Perikatan dalam KUH Perdata:

 Perikatan Umum (Pasal 1233 sampai dengan Pasal 1321 KUH Perdata) mengatur mengenai sumber
perikatan, prestasi, penggantian biaya, ganti rugi dan bunga akibat tidak terpenuhinya perikatan dan
jenis-jenis perikatan.

 Perikatan dari Perjanjian (Pasal 1313 sampai dengan 1351 KUH Perdata) mengatur mengenai ketentuan
umum, syarat-syarat sah perjanjian, akibat perjanjian dan penafsiran perjanjian

Kontrak termasuk kontrak pekerjaan konstruksi merupakan bagian dari bentuk kesepakatan. Kontrak
pekerjaan konstruksi termasuk dalam hukum PERJANJIAN.

1.1.2. Hukum Perjanjian


Sebagai mahluk sosial manusia selalu berhubungan dengan manusia lainnya. Interaksi yang terjalin
dalam komunikasi tersebut tidak hanya berdimensi kemanusiaan dan sosial budaya, namun juga
menyangkut aspek hukum, termasuk perdata. Naluri untuk mempertahankan diri, keluarga dan
kepentingannya membuat manusia berfikir untuk mengatur hubungan usaha bisnis mereka ke dalam
sebuah perjanjian.

Pengertian perjanjian menurut Pasal 1313 KUHPerdata, perjanjian adalah suatu perbuatan di mana
satu orang atau lebih mengikatkan diri terhadap satu orang lain atau lebih. Pengertian ini mengundang
kritik dari banyak ahli hukum, karena menimbulkan penafsiran bahwa perjanjian tersebut yang
bersifat sepihak, padahal dalam perjanjian harus terdapat interaksi aktif yang bersifat timbal balik di
kedua belah pihak untuk melaksanakan hak dan kewajiban masing-masing. Untuk itu secara
sederhana perjanjian dapat dirumuskan sebagai sebuah perbuatan dimana kedua belah pihak sepakat
untuk saling mengikatkan diri satu sama lain.
KEGIATAN BELAJAR 1.2. PERJANJIAN

1.2.1. Syarat Sahnya Perjanjian


Menurut Pasal 1320 KUHPerdata perjanjian harus memenuhi 4 syarat agar dapat memiliki kekuatan
hukum dan mengikat para pihak yang membuatnya. Hal tersebut adalah:

1) Kesepakatan para pihak;

Kata “sepakat” tidak boleh disebabkan adanya kekhilafan mengenai hakekat barang yang menjadi
pokok persetujuan atau kekhilafan mengenai diri pihak lawannya dalam persetujuan yang dibuat
terutama mengingat dirinya orang tersebut; adanya paksaan dimana seseorang melakukan perbuatan
karena takut ancaman (Pasal 1324 BW); adanya penipuan yang tidak hanya mengenai kebohongan
tetapi juga adanya tipu muslihat (Pasal 1328 BW). Terhadap perjanjian yang dibuat atas dasar
“sepakat” berdasarkan alasan-alasan tersebut, dapat diajukan pembatalan.
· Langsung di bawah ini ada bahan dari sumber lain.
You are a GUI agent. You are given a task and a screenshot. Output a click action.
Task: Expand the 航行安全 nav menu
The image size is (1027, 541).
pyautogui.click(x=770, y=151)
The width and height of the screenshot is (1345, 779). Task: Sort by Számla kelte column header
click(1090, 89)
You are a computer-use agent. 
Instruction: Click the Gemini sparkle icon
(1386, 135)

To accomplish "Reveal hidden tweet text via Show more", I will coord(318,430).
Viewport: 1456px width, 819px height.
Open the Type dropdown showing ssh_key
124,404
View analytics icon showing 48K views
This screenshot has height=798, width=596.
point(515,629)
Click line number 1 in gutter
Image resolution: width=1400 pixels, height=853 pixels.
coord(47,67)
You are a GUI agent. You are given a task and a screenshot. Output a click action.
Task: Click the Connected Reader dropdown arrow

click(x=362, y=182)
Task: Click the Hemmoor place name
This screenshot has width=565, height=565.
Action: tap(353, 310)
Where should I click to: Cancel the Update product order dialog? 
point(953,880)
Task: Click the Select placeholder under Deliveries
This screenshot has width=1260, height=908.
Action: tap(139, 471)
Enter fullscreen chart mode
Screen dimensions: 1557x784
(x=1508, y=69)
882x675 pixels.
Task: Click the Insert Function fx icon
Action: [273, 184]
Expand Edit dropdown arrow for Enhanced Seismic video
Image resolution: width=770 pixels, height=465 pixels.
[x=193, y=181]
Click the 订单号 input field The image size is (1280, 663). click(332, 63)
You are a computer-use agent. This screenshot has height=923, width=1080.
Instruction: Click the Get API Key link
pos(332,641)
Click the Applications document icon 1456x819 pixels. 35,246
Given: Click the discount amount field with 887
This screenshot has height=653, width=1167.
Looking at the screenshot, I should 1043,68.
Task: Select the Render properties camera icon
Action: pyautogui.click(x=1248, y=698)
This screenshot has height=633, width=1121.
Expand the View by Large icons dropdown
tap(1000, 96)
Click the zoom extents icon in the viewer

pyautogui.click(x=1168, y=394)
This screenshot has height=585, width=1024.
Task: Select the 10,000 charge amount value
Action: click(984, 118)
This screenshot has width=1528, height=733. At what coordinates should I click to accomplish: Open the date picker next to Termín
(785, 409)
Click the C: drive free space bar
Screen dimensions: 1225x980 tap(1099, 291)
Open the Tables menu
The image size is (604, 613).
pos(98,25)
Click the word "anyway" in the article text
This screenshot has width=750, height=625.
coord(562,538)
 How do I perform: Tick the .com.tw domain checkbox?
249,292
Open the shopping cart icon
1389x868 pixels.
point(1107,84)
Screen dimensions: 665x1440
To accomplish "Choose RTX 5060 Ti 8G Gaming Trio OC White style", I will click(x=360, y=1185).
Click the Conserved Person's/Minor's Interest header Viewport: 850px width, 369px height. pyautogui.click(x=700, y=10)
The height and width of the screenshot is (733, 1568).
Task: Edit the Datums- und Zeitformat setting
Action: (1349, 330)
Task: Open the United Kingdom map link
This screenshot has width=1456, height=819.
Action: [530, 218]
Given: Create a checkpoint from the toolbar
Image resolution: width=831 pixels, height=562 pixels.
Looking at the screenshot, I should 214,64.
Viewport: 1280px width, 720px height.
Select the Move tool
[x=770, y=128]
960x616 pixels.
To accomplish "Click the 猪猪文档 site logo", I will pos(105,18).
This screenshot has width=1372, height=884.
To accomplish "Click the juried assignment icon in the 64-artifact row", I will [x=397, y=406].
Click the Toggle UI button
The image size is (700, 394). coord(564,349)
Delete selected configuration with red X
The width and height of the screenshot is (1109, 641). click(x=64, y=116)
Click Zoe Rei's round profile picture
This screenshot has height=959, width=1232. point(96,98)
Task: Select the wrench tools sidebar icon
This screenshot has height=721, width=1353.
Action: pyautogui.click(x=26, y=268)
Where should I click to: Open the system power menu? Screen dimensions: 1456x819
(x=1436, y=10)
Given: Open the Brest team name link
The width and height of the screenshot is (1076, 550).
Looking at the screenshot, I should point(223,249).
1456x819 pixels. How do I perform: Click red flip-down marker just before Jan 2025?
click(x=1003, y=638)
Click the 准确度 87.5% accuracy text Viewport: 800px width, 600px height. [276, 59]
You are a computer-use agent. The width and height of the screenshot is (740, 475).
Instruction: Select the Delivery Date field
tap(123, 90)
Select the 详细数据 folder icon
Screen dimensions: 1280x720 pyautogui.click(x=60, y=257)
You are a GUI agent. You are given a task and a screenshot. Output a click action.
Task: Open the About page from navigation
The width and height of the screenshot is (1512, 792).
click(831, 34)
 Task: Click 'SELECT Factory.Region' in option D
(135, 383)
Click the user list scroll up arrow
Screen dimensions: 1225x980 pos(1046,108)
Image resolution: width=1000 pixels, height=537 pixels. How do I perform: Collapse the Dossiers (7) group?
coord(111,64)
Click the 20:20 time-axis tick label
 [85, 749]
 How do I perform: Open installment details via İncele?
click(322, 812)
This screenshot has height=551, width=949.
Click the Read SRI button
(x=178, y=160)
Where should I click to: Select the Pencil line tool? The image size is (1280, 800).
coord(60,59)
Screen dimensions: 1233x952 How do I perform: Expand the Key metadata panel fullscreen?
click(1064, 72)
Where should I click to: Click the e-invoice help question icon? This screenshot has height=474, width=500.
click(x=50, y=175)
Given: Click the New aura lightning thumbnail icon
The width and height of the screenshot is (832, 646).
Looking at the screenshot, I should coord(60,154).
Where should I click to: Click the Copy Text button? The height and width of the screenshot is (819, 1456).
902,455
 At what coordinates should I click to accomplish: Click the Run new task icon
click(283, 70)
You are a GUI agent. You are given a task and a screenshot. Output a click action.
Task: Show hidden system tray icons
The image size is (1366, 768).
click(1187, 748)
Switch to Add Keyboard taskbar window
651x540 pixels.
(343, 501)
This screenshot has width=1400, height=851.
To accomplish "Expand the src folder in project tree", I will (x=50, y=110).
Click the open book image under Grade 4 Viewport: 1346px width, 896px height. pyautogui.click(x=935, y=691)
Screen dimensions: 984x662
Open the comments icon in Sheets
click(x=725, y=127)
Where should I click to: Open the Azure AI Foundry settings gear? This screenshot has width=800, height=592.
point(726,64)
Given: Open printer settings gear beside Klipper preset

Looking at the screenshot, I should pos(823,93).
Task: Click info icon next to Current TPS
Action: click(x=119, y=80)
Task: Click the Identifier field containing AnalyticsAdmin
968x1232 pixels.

2) Kecakapan untuk membuat perikatan (misal: cukup umur, tidak dibawah pengampuan dll);

Pasal 1330 BW menentukan yang tidak cakap untuk membuat perikatan :

a. Orang-orang yang belum dewasa

b. Mereka yang ditaruh dibawah pengampuan

c. Orang-orang perempuan, dalam hal-hal yang ditetapkan oleh undang-undang, dan pada umumnya
semua orang kepada siapa undang-undang telah melarang membuat perjanjian-perjanjian tertentu.
Namun berdasarkan fatwa Mahkamah Agung, melalui Surat Edaran Mahkamah Agung No.3/1963
tanggal 5 September 1963, orang-orang perempuan tidak lagi digolongkan sebagai yang tidak cakap.
Mereka berwenang melakukan perbuatan hukum tanpa bantuan atau izin suaminya. Akibat dari
perjanjian yang dibuat oleh pihak yang tidak cakap adalah batal demi hukum (Pasal 1446 BW).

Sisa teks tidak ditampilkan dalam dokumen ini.